L’étude déplore également la chape de secret maintenue par de nombreux États de l’Union européenne qui empêche des estimations plus précises du coût de l’évasion fiscale en Europe. Selon l’auteur, seule la Grande-Bretagne publie beaucoup de données, une quinzaine de pays le font partiellement, principalement sur la TVA, les autres maintiennent une opacité difficile à percer.

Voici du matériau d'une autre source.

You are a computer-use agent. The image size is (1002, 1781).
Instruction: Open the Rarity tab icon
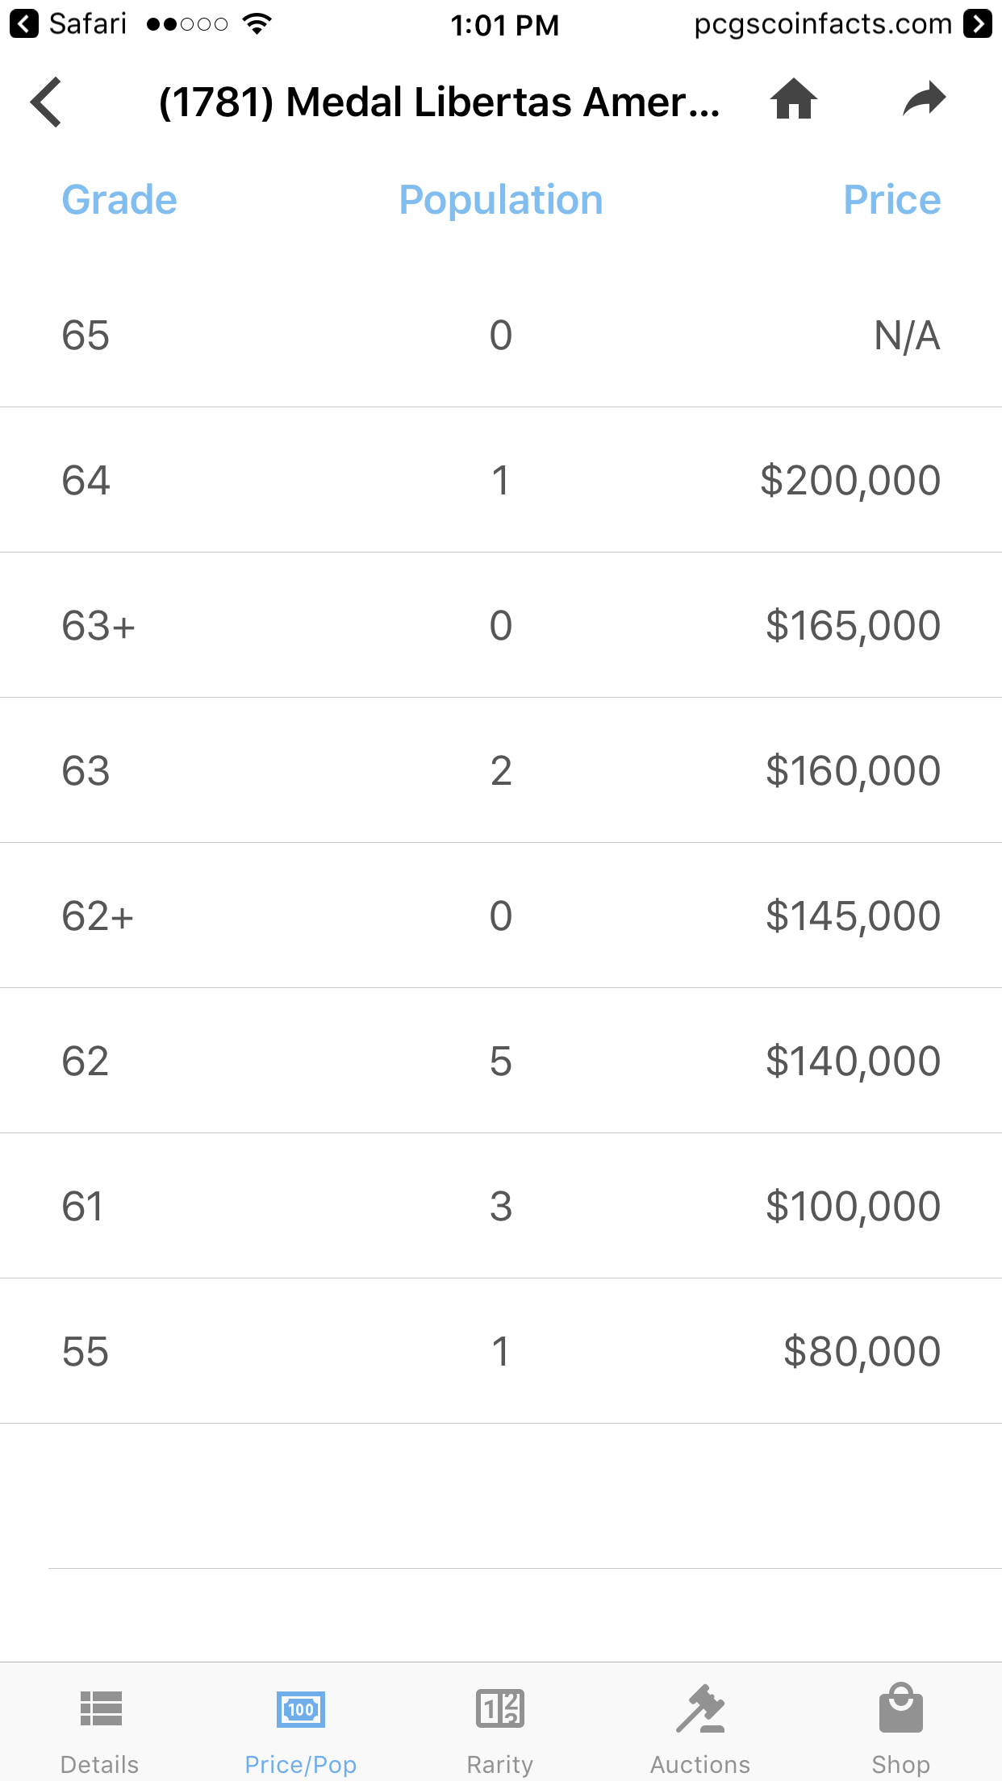tap(500, 1708)

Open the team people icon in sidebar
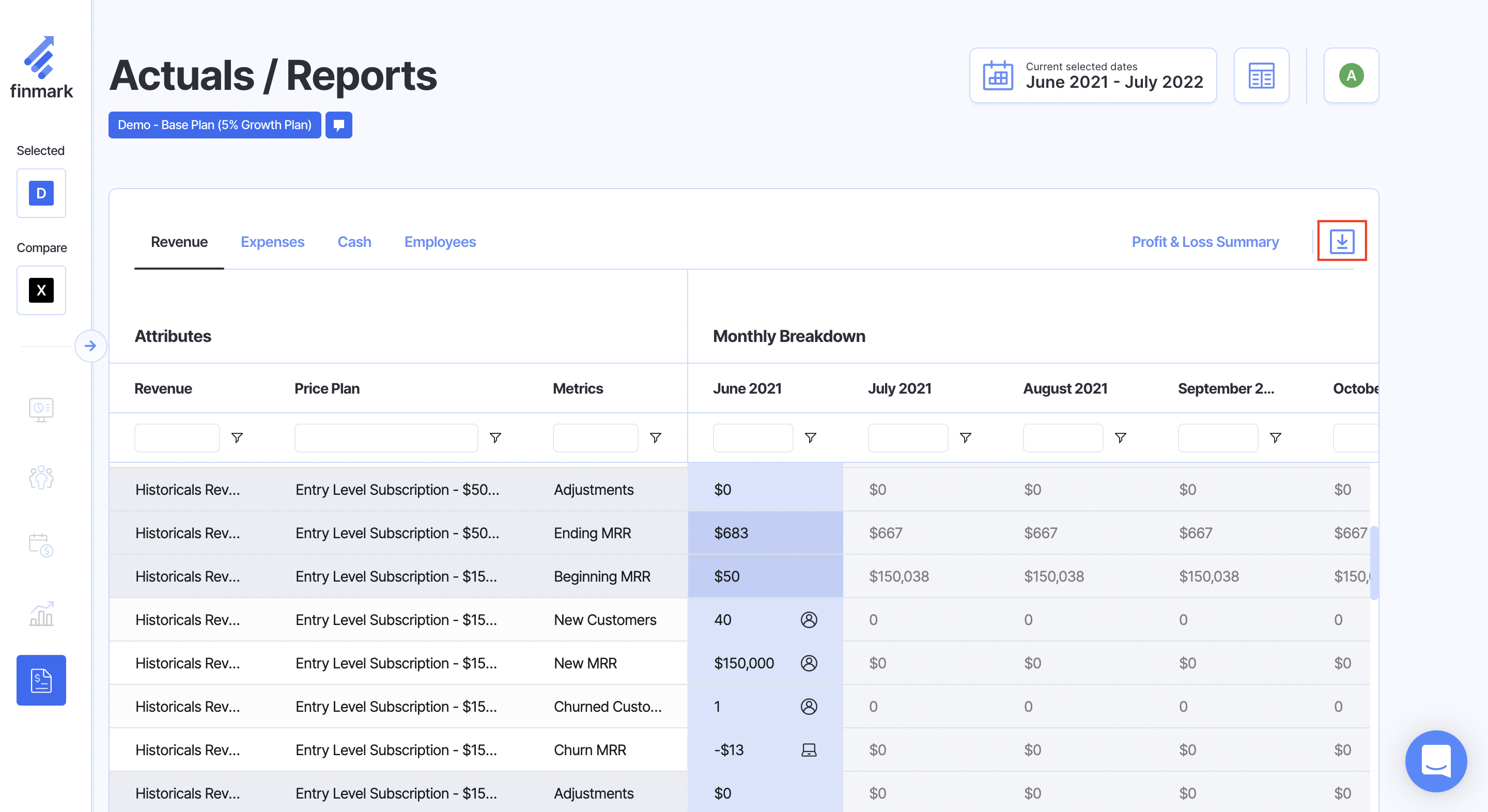pos(41,477)
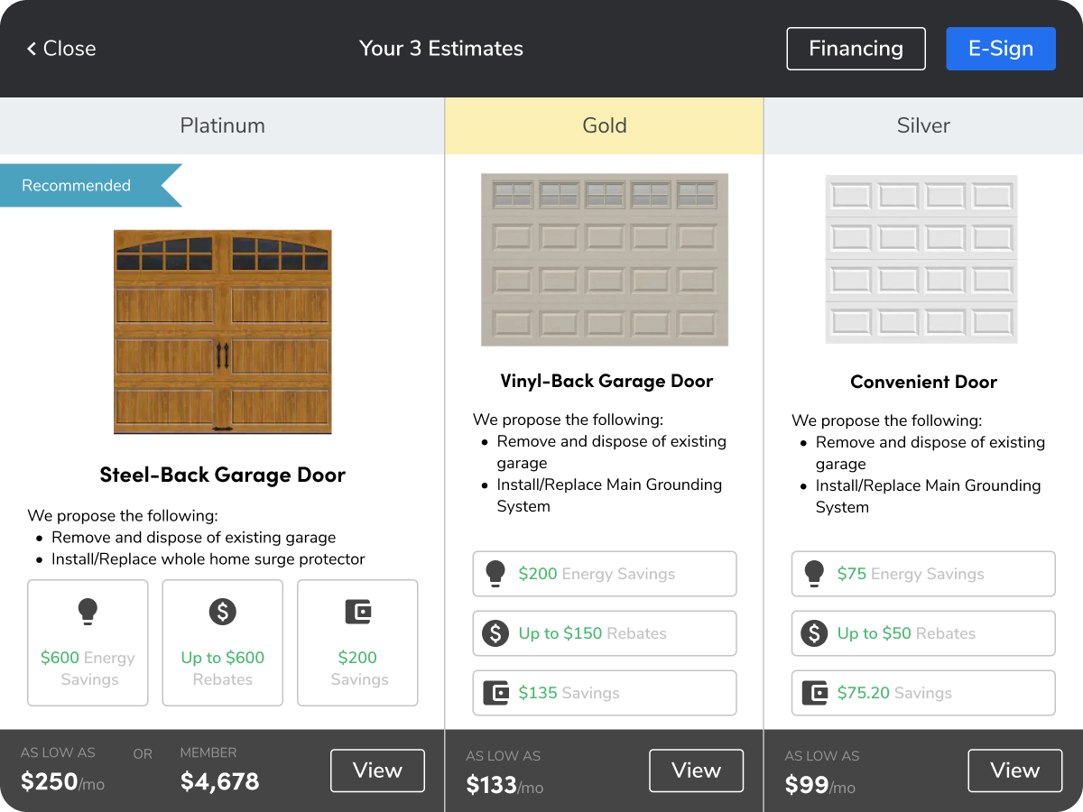1083x812 pixels.
Task: Click the Platinum $200 Savings card icon
Action: tap(357, 611)
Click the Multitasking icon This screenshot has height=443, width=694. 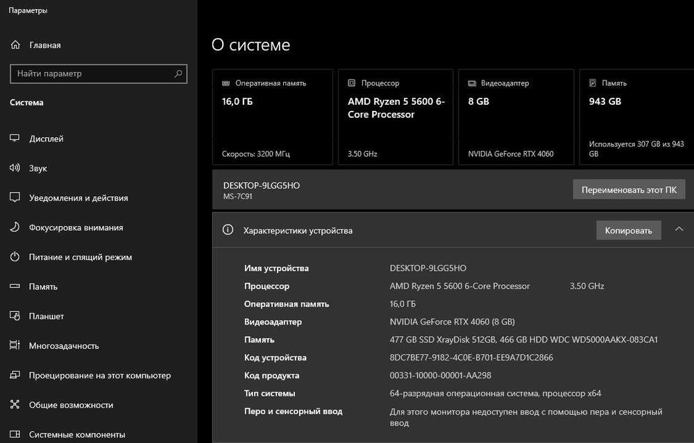(15, 346)
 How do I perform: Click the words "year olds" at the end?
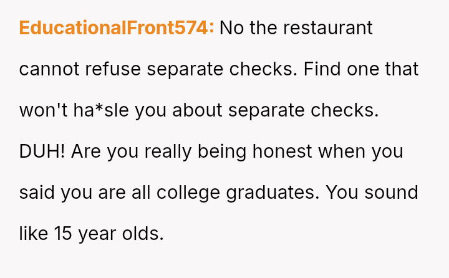[124, 234]
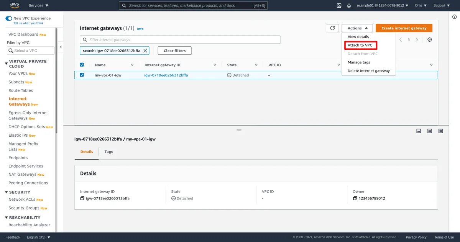This screenshot has width=460, height=242.
Task: Open the CloudShell terminal icon
Action: 339,5
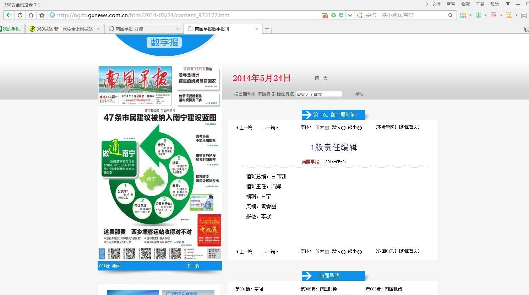Click the security shield icon on the toolbar
The width and height of the screenshot is (529, 295).
[478, 15]
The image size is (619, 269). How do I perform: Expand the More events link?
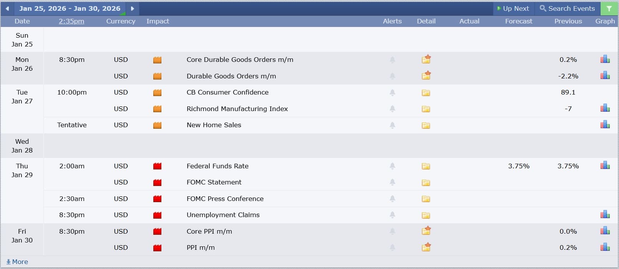tap(17, 262)
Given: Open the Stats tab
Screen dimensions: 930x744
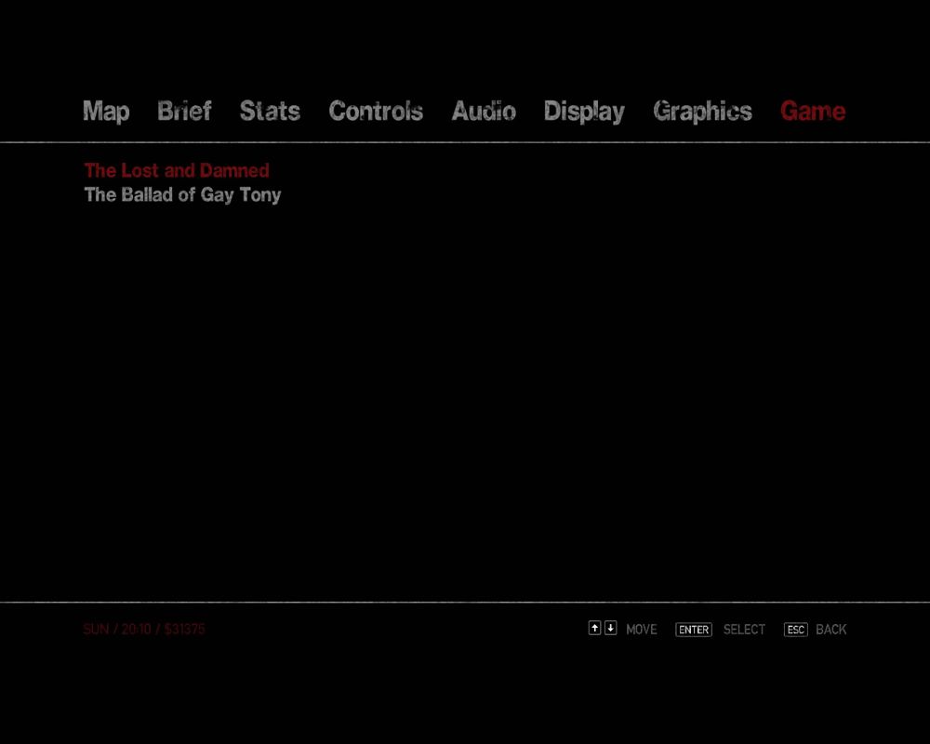Looking at the screenshot, I should click(x=270, y=112).
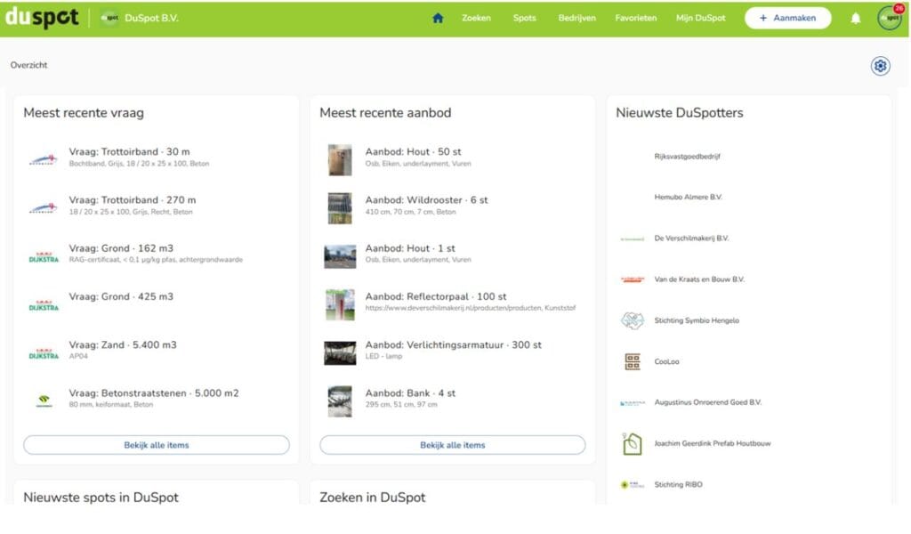Screen dimensions: 911x534
Task: Open the Zoeken menu item
Action: point(476,18)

C’est pourquoi l’exigence de transparence fiscale, sur tous les types d’impôts, est plus que jamais nécessaire. Richard Murphy propose la mise en place d’un registre public et centralisé des multinationales et des trusts, dans tous les États membres de l’UE, capable de fournir à toutes les administrations fiscales les données de comptabilité et de propriété. Une proposition partagée par le PCF. «  On a débattu récemment au Sénat de la convention fiscale entre la France et le Luxembourg, qui date des années 1950 et qui n’a ni évité le scandale Luxleaks ni le fait que tous les bénéfices de McDonald’s France soient transférés vers la holding au Luxembourg et échappent ainsi à l’impôt, illustre le sénateur. C’est pour cela qu’on n’a pas voté cette convention fiscale, mais également parce que, selon nous, la transparence doit être universelle et pas seulement bilatérale  », poursuit-il. Il insiste aussi sur l’importance de la création d’une liste crédible des paradis fiscaux, puisque aucun pays de l’UE n’y figure actuellement. «  On propose aussi d’accroître fortement les pouvoirs du Parlement européen sur ces questions car, jusqu’ici, tout est dans les mains de la Commission, et elle est dirigée par Juncker et on peut douter de sa sincérité à lutter contre ce fléau  », conclu Éric Bocquet.